TO BE DONE -
Pull out and copy each line in the entries below that contains the word "Open". Only matches with the same capitalization count.

**** GIVEN INFORMATION

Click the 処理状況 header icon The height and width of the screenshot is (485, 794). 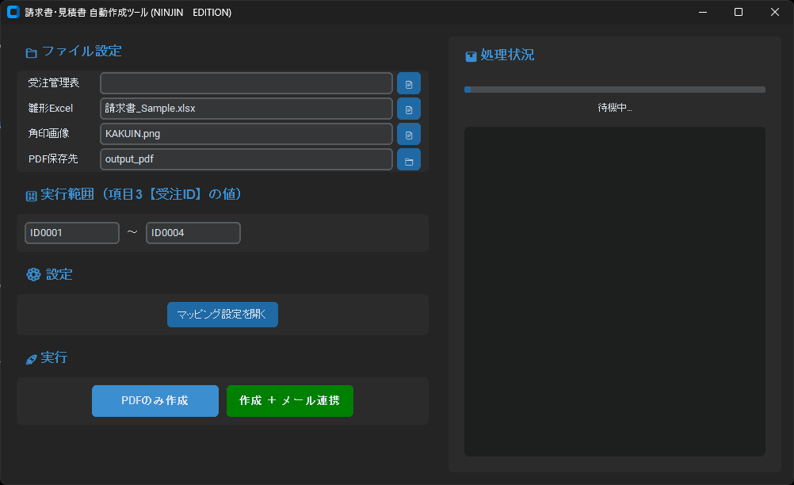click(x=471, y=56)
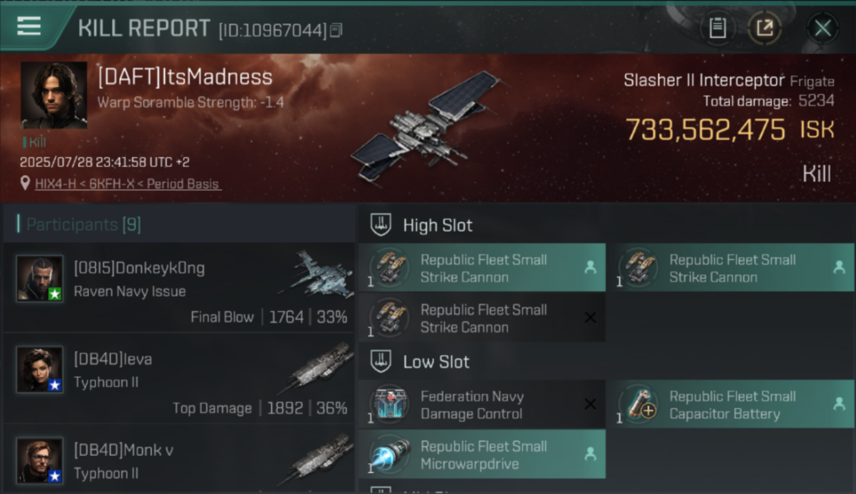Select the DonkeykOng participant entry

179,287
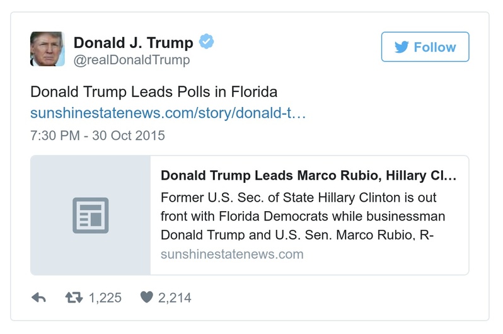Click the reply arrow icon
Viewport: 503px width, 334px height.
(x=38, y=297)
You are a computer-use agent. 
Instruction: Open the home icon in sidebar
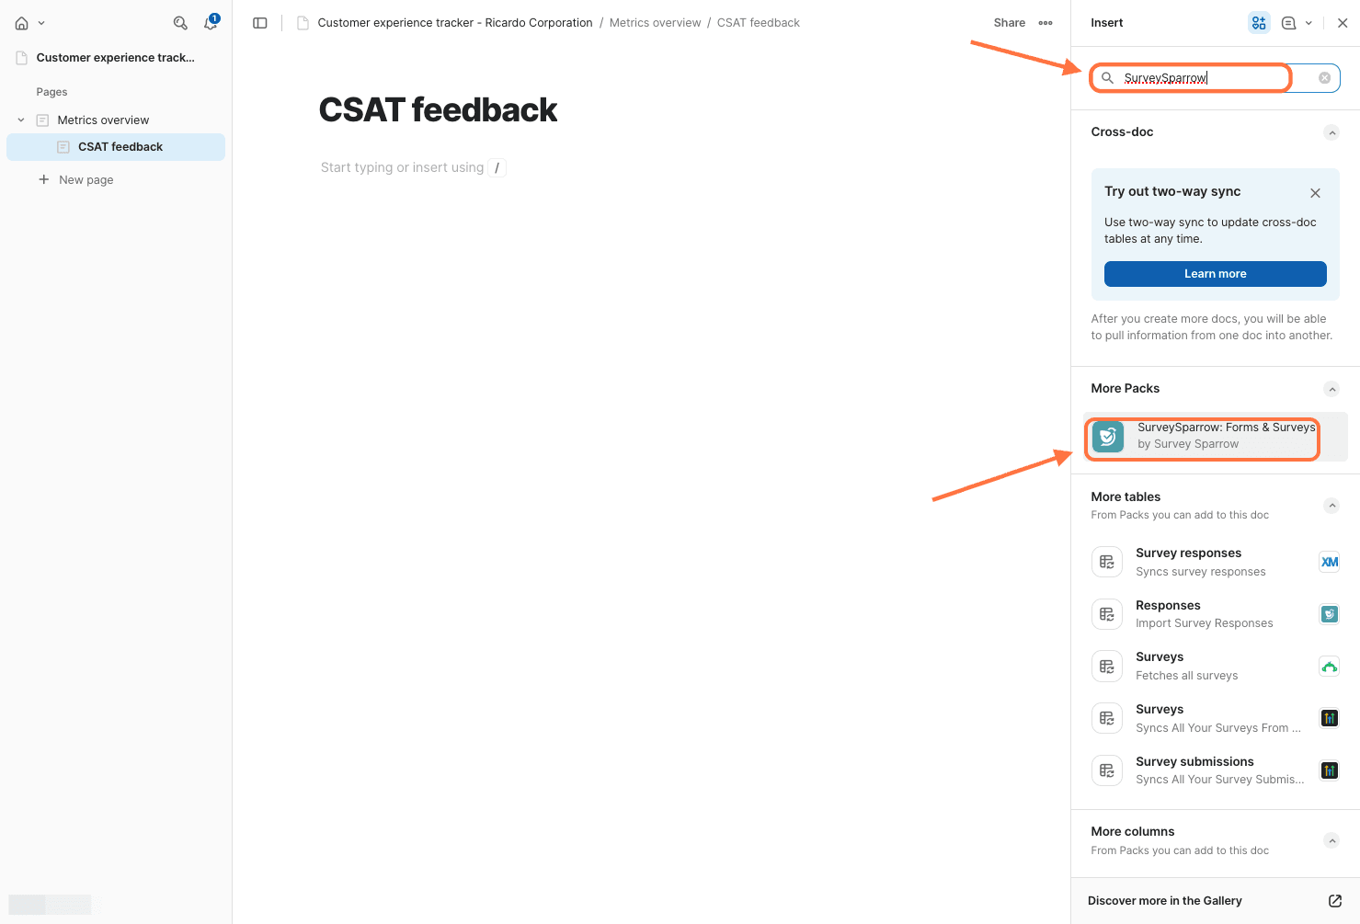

********
**** GIVEN INFORMATION

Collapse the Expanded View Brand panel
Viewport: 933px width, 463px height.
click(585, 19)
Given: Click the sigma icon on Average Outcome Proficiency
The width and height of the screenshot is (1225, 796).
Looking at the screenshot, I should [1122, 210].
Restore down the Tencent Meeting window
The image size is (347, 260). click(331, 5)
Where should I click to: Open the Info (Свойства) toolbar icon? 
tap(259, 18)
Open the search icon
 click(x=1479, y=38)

********
**** GIVEN INFORMATION

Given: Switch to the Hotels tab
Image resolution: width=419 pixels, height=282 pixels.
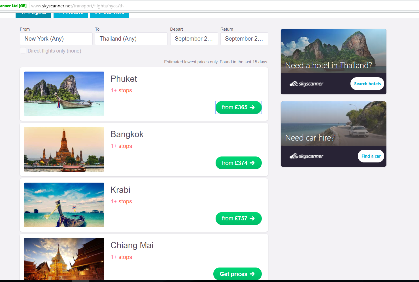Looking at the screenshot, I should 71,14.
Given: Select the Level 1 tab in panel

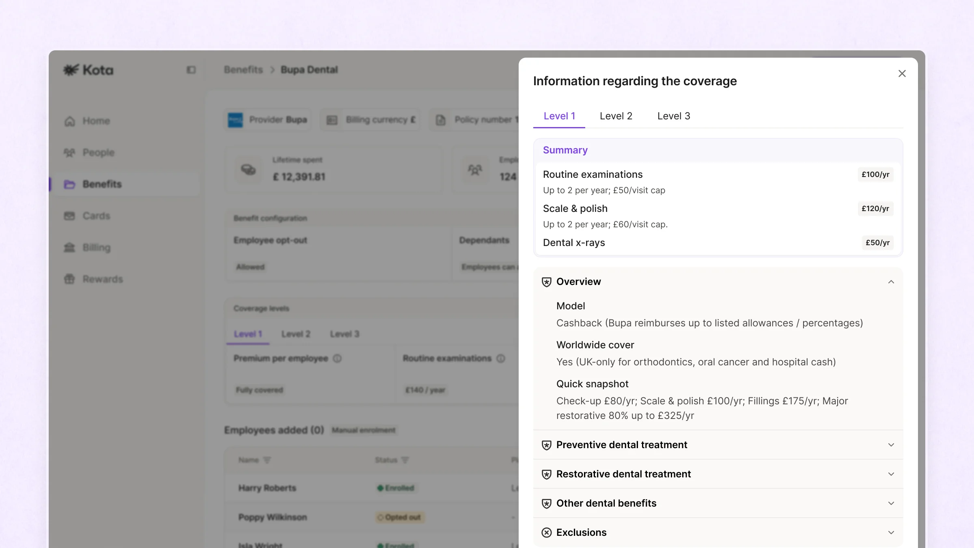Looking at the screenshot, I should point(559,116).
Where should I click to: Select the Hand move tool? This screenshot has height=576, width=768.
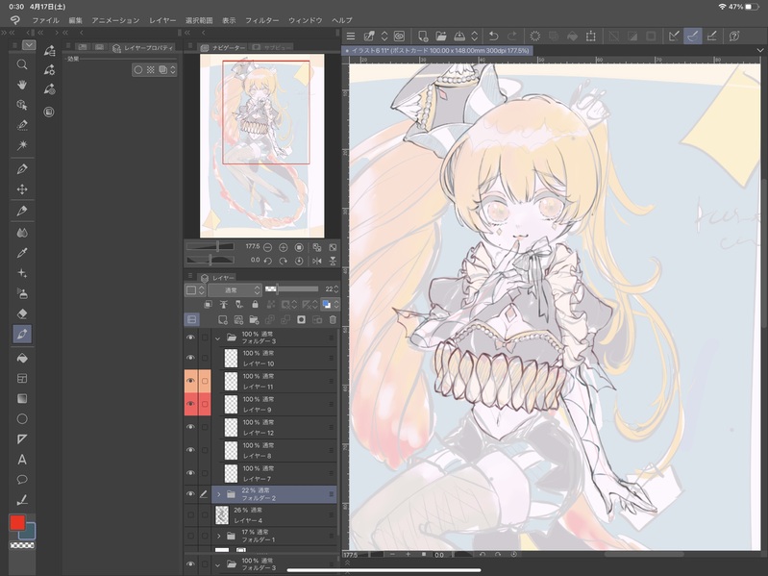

********

ANSWER TO THE EXERCISE -
Instruction: Open the home icon in sidebar
Where should I click to: Open the Info (Свойства) toolbar icon? 
Open the search icon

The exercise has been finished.